He put his finger inside the triggerguard and twirled the gun on the desk. It pointed towards him. No. Try again. It pointed towards the door.
It lived in his desk, which nobody touches. Of European make but said to be good, a stopper, powerful. It is our constitutional right, to bear arms. He had never taken it out but it was there, carefully kept oiled, with the charger separate to avoid weakening the spring. The armourer had explained; light enough for him but efficient, an automatic known here as a seven-six-five. He knew how to snap it in, to arm the action, feeling for the safety but now it was loaded, a fer-de-lance ready to strike.
He had got the story out of Crystal with no trouble at all; a stupid confusion of names. Calling herself Mireille and her real name was Janine. Harmless, a thing actors did. But this doctor made nonsense of safeguards. The man had been here in this room, questioning him, examining him. Prescribed for him. He had inner uncertainties, which now were known to this man, who was due – away at some conference, in the States – to come back with the result of those lab tests, and discuss a possible treatment… it doesn’t bear thinking of. It is like a bullet, lodged in the centre of his own bodily defences. A lawyer is a man. His blood is red.

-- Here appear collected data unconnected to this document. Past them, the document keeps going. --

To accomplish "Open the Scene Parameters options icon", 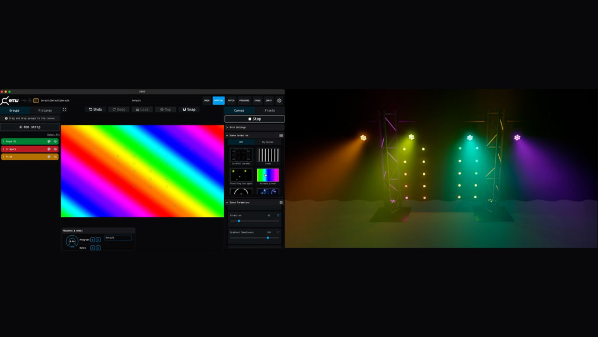I will tap(281, 202).
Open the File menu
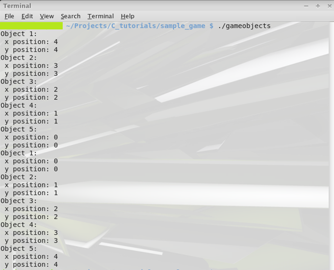Screen dimensions: 334x270 [x=9, y=16]
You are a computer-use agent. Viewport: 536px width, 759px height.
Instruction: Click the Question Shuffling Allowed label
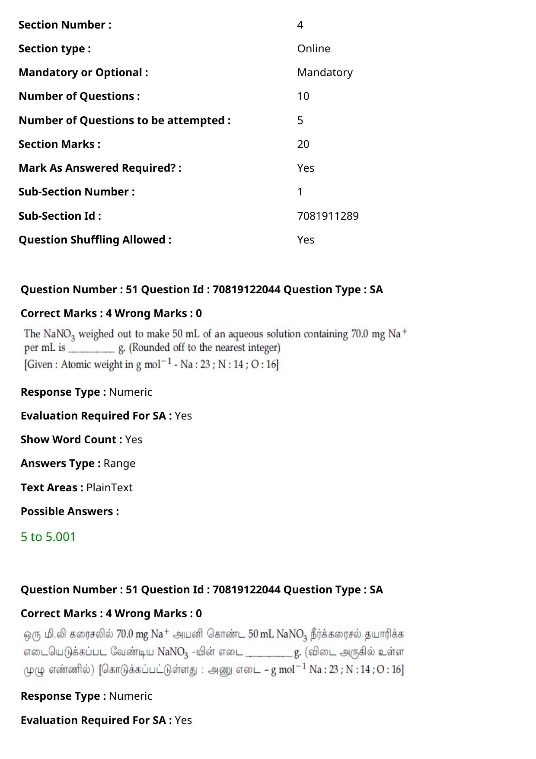[x=95, y=240]
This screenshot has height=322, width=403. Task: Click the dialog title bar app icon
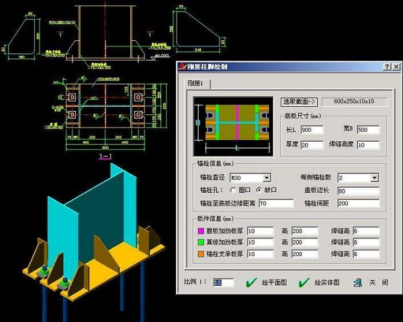point(182,67)
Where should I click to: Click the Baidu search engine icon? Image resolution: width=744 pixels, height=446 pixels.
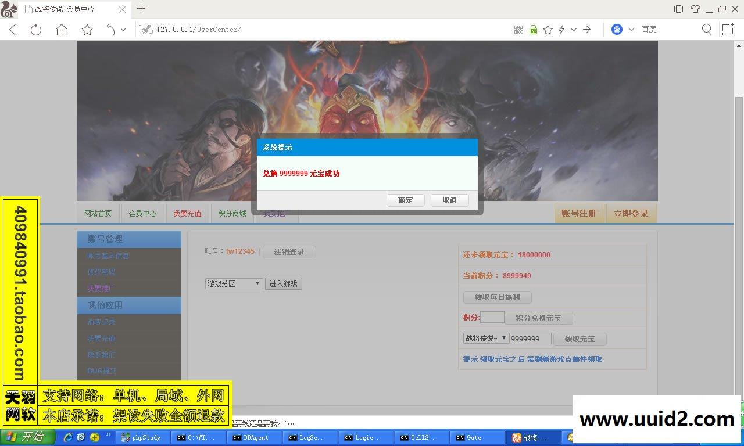point(616,30)
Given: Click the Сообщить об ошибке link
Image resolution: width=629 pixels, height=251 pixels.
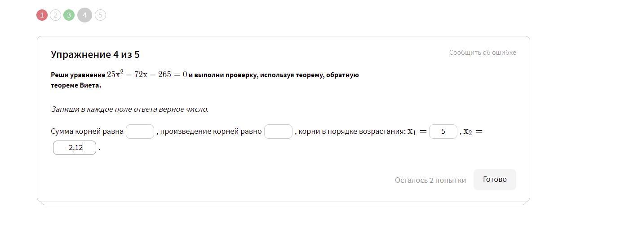Looking at the screenshot, I should pyautogui.click(x=483, y=53).
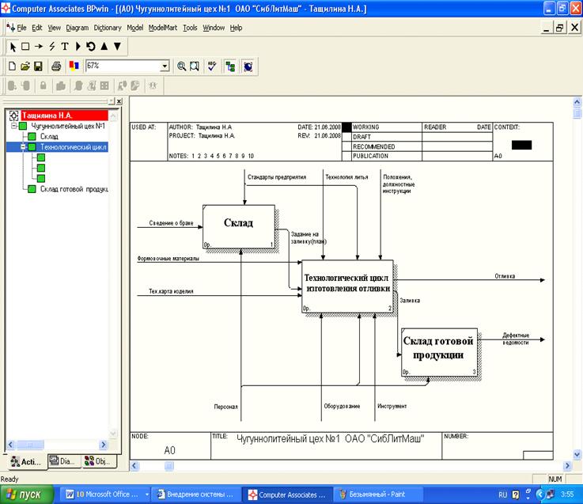Open the 67% zoom dropdown

click(165, 66)
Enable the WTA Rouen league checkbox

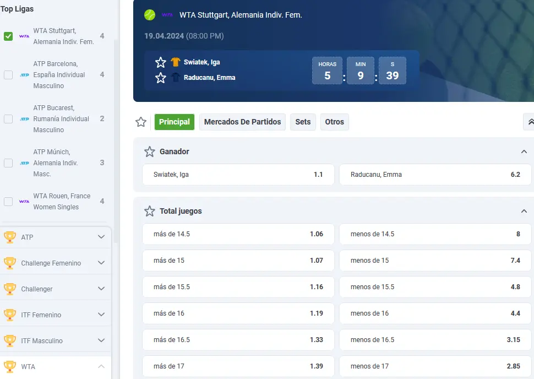(x=8, y=202)
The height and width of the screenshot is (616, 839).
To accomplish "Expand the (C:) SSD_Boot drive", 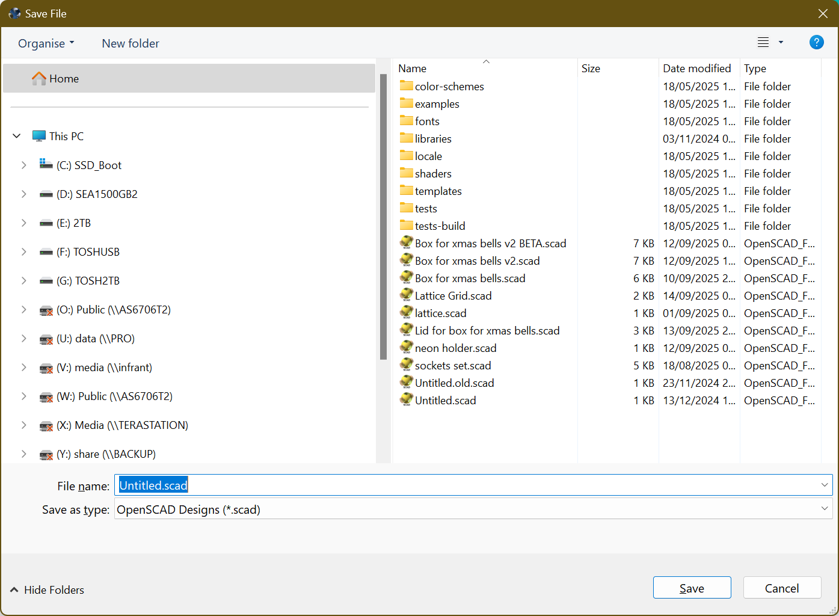I will click(x=24, y=165).
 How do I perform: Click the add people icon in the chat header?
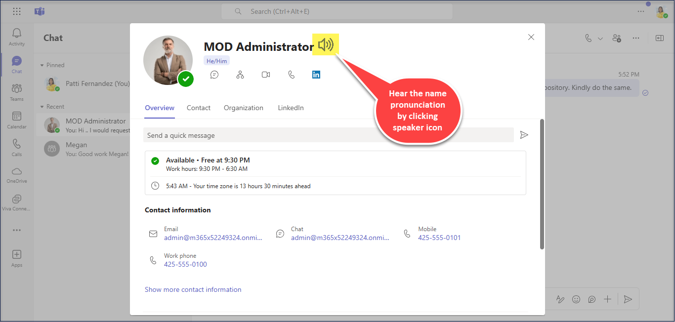tap(616, 38)
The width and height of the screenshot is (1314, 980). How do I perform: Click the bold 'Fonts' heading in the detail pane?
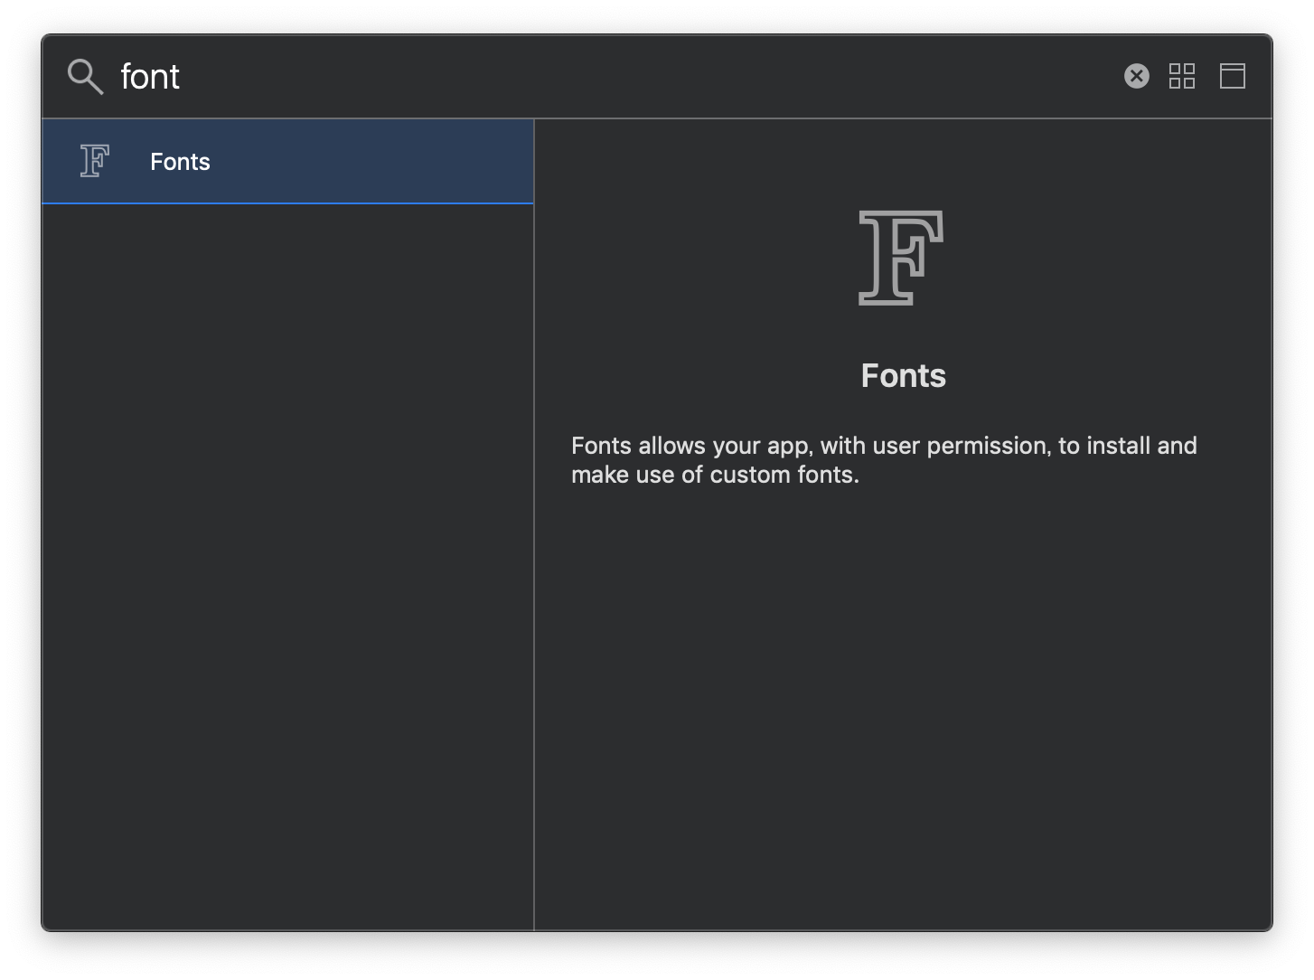tap(903, 376)
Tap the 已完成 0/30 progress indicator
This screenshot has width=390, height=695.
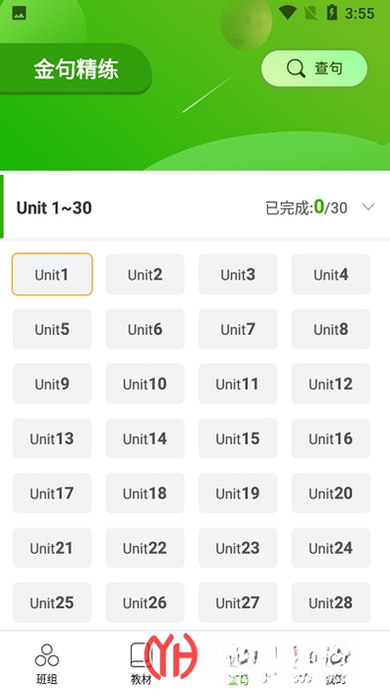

It is true, one thinks of lawyers as cold, implacable, unmoved; Mr Tulkinghorn at his desk with the two bits of sealing-wax and the broken glass stopper. Men can be overwhelmed by pain and by a pressure suddenly unbearable. They can run amok; the head no longer controls the heart, the limbs, the armed hand. But not, one would say, lawyers: still less those who represent their country on diplomatic missions, clothed as it were in the Advocate-General’s red robe. People like this shouldn’t have loaded pistols on the table.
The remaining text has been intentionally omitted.